• I’ve wanted to buy an upgrade to my RX580 for years now, but I’d really like AV1 encoding support. With OBS finally supporting AV1 on all platforms (?), this actually makes sense. But I’m once again reminded how bad the used market for GPUs is in my country atm, so I’ll wait for a while longer.

    • Got a 6700XT second hand about a year ago when the price finally came down from astronomical ridiculous crypto bubble crazy, to almost reasonable. Just looked and they’re still going for the same price. Thought this would have dropped a bit by now, but I guess not.

      • Yes, I’ve also had an eye on the 6700XT, but I made the bad decision to wait for the new gen and hopefully a price drop for older GPUs. The stable used prices are probably because of people who bought at exorbitant prices who don’t want to sell their GPU for nothing, combined with the new gen having the same price to performance ratio.

        Now with the 7600XT having 16GB VRAM, I’ve thought about buying until I noticed it only supports PCIe 4.0 x8, which is half the bandwidth on my PCIe 3.0 x16 slot. It’s a B350 board I want to upgrade to a 5800X3D and use for years to come. This means I’m basically forced to either go with a 7700XT, or go with an older 6700XT.

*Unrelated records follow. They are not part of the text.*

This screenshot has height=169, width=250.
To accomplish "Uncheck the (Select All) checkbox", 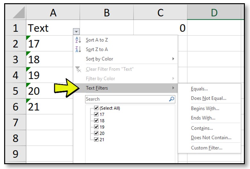I will pyautogui.click(x=96, y=108).
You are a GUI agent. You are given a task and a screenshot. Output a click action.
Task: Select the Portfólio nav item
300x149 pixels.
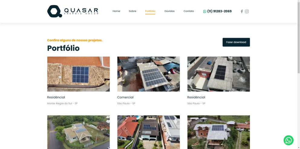150,11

        Anyway, waiting years for a new gen isn’t an option either, so I’ll stay frustrated for a while longer.

        • Fun coincidence, 16 lanes was one of my concerns as well when I got mine. I’m also on an old AM4 motherboard. Currently have a 3900X CPU which is plenty for my needs for now, but it’s good knowing I still have an upgrade path to an X3D. AM4 has been an awesome platform in terms of upgradability :)

  • This is the best summary I could come up with:


    The cross-platform OBS software that is popular with game streamers and others live-recording their desktops has finally landed support for AV1 video encoding using Linux’s Video Acceleration API (VA-API) interface.

    Opened last May was a merge request for the OBS FFmpeg code to add AV1 support for VA-API.

    As of Tuesday evening that code was merged.

    The code has successfully tested the VA-API AV1 encoding using the Mesa drivers.

    VA-API AV1 encoding is available with AMD Radeon RX 7000 series graphics and Intel Arc Graphics when it comes to those with open-source Mesa driver support.

    It’s unfortunate that it has taken until into 2024 to get this code merged, but nevertheless exciting for the next OBS feature release.